UNICEF: Polio Virus on Its Last Gasp in Pakistan; Rotary Thanked for ‘Unwavering’ Support
Results are just in at the National Emergency Operations Centre offices in Islamabad, Pakistan and the news is good. Environmental samples taken across Pakistan found no trace of the polio virus, the first time all the samples were negative.
According to UNICEF Team Lead Aidan O’Leary on Friday, April’s envirnomental samples were all negative. About 9 percent of samples taken earlier in the year were positive. Just two years ago in 2014, fully one-third of samples were positive.
This doesn’t mean, however, that polio has been eradicated in Pakistan–one of the last two countries on the planet where the disease is still considered endemic.
The Global Polio Eradication Initiative (GPEI) weekly report issued on Thursday noted a new case with onset of paralysis on April 26, the most recent of 11 cases of polio in Pakistan this year. Five cases have been tracked in neighboring Afghanistan.
While O’Leary made clear that the environmental samples could not be interpreted as a sign that suspension of transmission of the disease might have been achieved, he was equally clear that this is a big deal. It is a clear sign that the polio virus is on its last gasp in Pakistan.
He went on to explain that the GPEI team, comprised of the World Health Organization, UNICEF, Rotary, the US CDC and the Gates Foundation with help from world governments, is coordinating work across the Pakistan-Afghanistan border in order to treat the region as a single “epidemiological block.”
The polio effort in Pakistan is at the peak of crescendo this week as two weeks of National Immunization Days (NID) wrap up with a goal of having vaccinated some 37 million children under five in the country.

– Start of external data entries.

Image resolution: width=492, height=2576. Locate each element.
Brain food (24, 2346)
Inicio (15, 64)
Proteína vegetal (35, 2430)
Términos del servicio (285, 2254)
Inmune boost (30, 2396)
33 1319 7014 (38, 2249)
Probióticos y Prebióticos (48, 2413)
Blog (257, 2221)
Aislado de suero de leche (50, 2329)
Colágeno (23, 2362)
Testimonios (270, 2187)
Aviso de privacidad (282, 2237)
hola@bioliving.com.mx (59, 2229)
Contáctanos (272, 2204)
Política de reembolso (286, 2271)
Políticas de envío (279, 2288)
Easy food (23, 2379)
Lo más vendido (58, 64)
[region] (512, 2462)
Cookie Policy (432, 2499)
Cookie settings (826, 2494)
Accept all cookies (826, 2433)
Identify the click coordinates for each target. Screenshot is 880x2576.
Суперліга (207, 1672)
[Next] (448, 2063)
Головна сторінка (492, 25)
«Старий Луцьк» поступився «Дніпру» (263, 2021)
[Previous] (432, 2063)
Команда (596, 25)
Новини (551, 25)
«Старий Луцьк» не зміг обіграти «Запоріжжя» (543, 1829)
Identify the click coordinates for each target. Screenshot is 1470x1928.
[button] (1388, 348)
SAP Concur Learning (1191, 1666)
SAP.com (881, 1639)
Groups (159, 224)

The goal, O’Leary reiterated repeatedly is “zero missed children.” Whatever the other elements of the strategy may be, there is a clear understanding that if every child has been immunized there is no one left to host the virus and it will die.
Muhammad Arif, works for the WHO at a Permanent Transit Point, checks a vehicle for unvaccinated children in 108 degree weather. Photo by Devin Thorpe
This NID is the last of the “low season.” Polio is a seasonal disease that flourishes in summer, so much so that in the early twentieth century many mothers in the U.S. reportedly concluded that ice cream caused polio.
With temperatures in Pakistan well over 100 degrees, O’Leary notes that Rotary stepped in with some much needed resources on short notice, including umbrellas and water for some of the the 220,000 vaccinators around the country working outside in the heat.
O’Leary expressed appreciation to Rotary for their “unwavering support” in “good times and not good times.”
Juxtaposing the threat of high season against April’s environmental samples helps us to see clearly the the situation in Pakistan. Containment over the summer could lead to suspension of transmission in the fall as the low season begins anew.
Dr. Rana Safdar, Head of the National Emergency Operations Centre, said, “For the first time ever all 39 environmental samples collected in April across Pakistan are negative for Polio virus including Shaheen Muslim Town Peshawar. Congratulations to Pak PEI team. Let’s keep the spirit till the job is done.”
“Let’s not take our foot off the accelerator,” O’Leary says. Suspending transmission of the disease requires that the countries remain “very very focused.”